The ARB board likely will vote on the LCFS revisions in September. Those changes would require a 20pc reduction in the carbon intensity of transportation fuels by 2030, rather than the 10pc by 2020 under the existing regulation.

Ethanol remained the leading fuel in terms of credit generation last year, accounting for 35pc, but that number has dropped from nearly 80pc when the program started in 2011. The agency is projecting a decline in credits from cellulosic, sugar and starch ethanols, while credits from electricity steadily climb, in order for the state to meet the new target.

The state also has started to invest heavily in charging infrastructure to support a goal set by governor Jerry Brown (D) of 5mn zero-emission vehicles on the road by 2030. No similarly lofty goal exists for flex-fuel vehicles.

But the updated LCFS may also provide the industry with new opportunities.

The ARB plans to allow projects that capture CO2 and inject it into underground geologic formations to generate LCFS credits. A team of Stanford University researchers found that ethanol biorefineries could emerge as the primary beneficiary of such a move by taking advantage of favorable economics.

The average corn ethanol carbon intensity drops from 70g CO2e/megajoule to 40g CO2 with the use of carbon capture and sequestration, according to the ARB, which would earn producers more LCFS credits.

The industry may also get help from President Donald Trump, who appears intent on altering the federal Renewable Fuel Standard (RFS) in ways that could lead to more ethanol use in California.

A group of US senators emerged yesterday from a meeting with Trump and said he agreed to direct the US Environmental Protection Agency (EPA) to allow sales of gasoline with up to 15pc ethanol (E15) year-round.

The higher blend is normally prohibited during the summer months due to air pollution concerns.

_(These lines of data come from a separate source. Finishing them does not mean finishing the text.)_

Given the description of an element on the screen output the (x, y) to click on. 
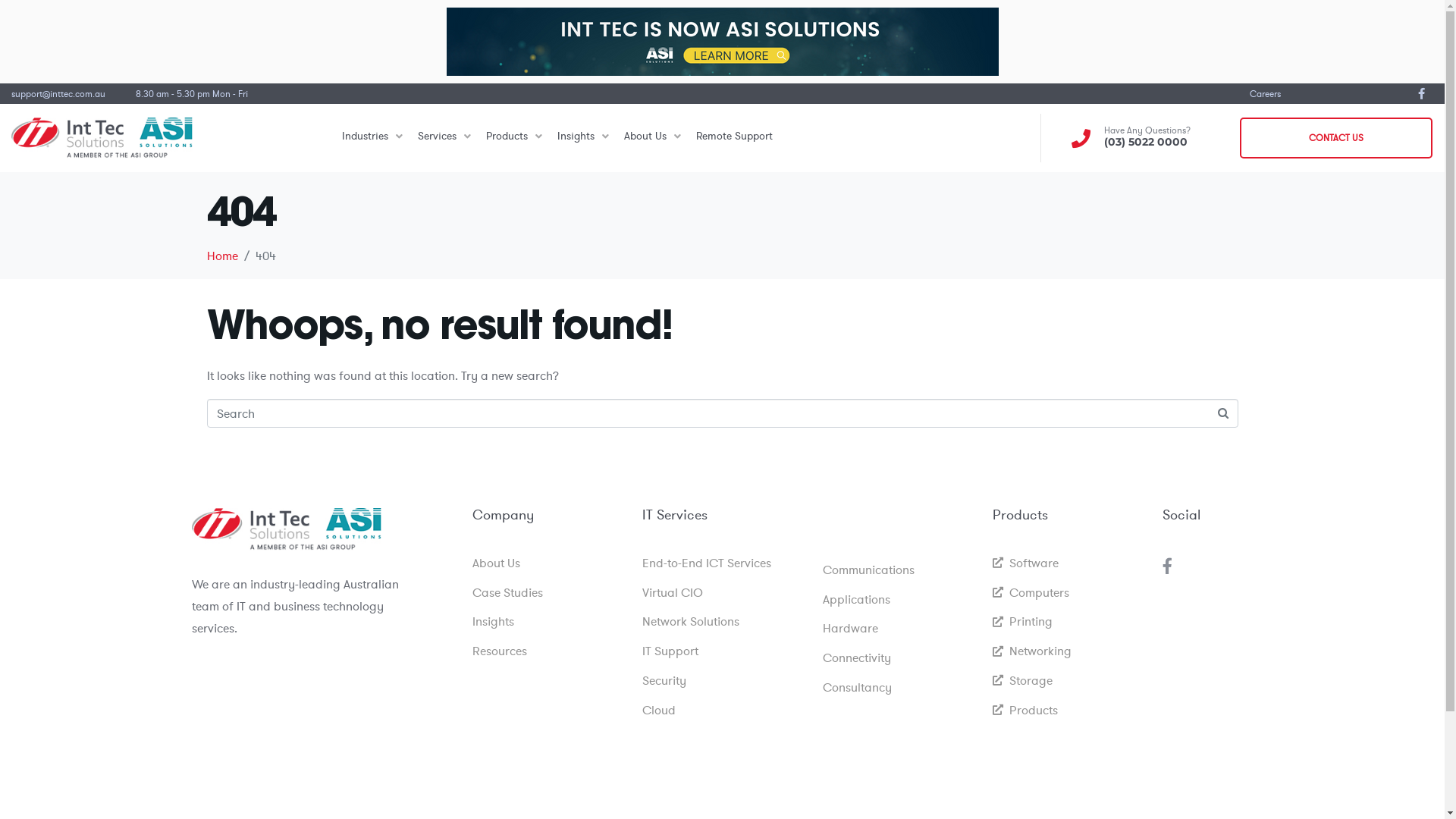
End-to-End ICT Services Element type: text (723, 563)
Printing Element type: text (1068, 621)
Products Element type: text (1068, 710)
(03) 5022 0000 Element type: text (1145, 141)
About Us Element type: text (652, 137)
Networking Element type: text (1068, 651)
Remote Support Element type: text (734, 137)
Resources Element type: text (548, 651)
Network Solutions Element type: text (723, 621)
CONTACT US Element type: text (1335, 137)
Connectivity Element type: text (899, 657)
Software Element type: text (1068, 563)
Consultancy Element type: text (899, 687)
Security Element type: text (723, 680)
Insights Element type: text (548, 621)
About Us Element type: text (548, 563)
Home Element type: text (221, 255)
Hardware Element type: text (899, 628)
Insights Element type: text (582, 137)
Careers Element type: text (1264, 92)
Virtual CIO Element type: text (723, 592)
Applications Element type: text (899, 599)
Cloud Element type: text (723, 710)
IT Support Element type: text (723, 651)
Communications Element type: text (899, 569)
Services Element type: text (443, 137)
Products Element type: text (514, 137)
Computers Element type: text (1068, 592)
Storage Element type: text (1068, 680)
Case Studies Element type: text (548, 592)
Industries Element type: text (372, 137)
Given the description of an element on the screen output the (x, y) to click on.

Brooke Coleman, executive director of the Advanced Biofuels Business Council, said she was "encouraged that the White House has told EPA administrator [Scott] Pruitt to get to work immediately on a long-overdue fix to summer regulations that limit sales of E15."

California precludes the sale of E15, which is sold in 30 other states. The state limits ethanol to a 10pc blend, but ethanol groups are pushing to amend the regulation.

The ARB said it was "monitoring federal actions" and conducting tests but did not provide a timeline for further action.

Use of the fuel in California could cut greenhouse gas emissions by an additional 15mn-19mn t by 2030, the RFA estimates. That figure should appeal to state regulators who want to ensure that the LCFS plays a central role in reaching the state's climate goals.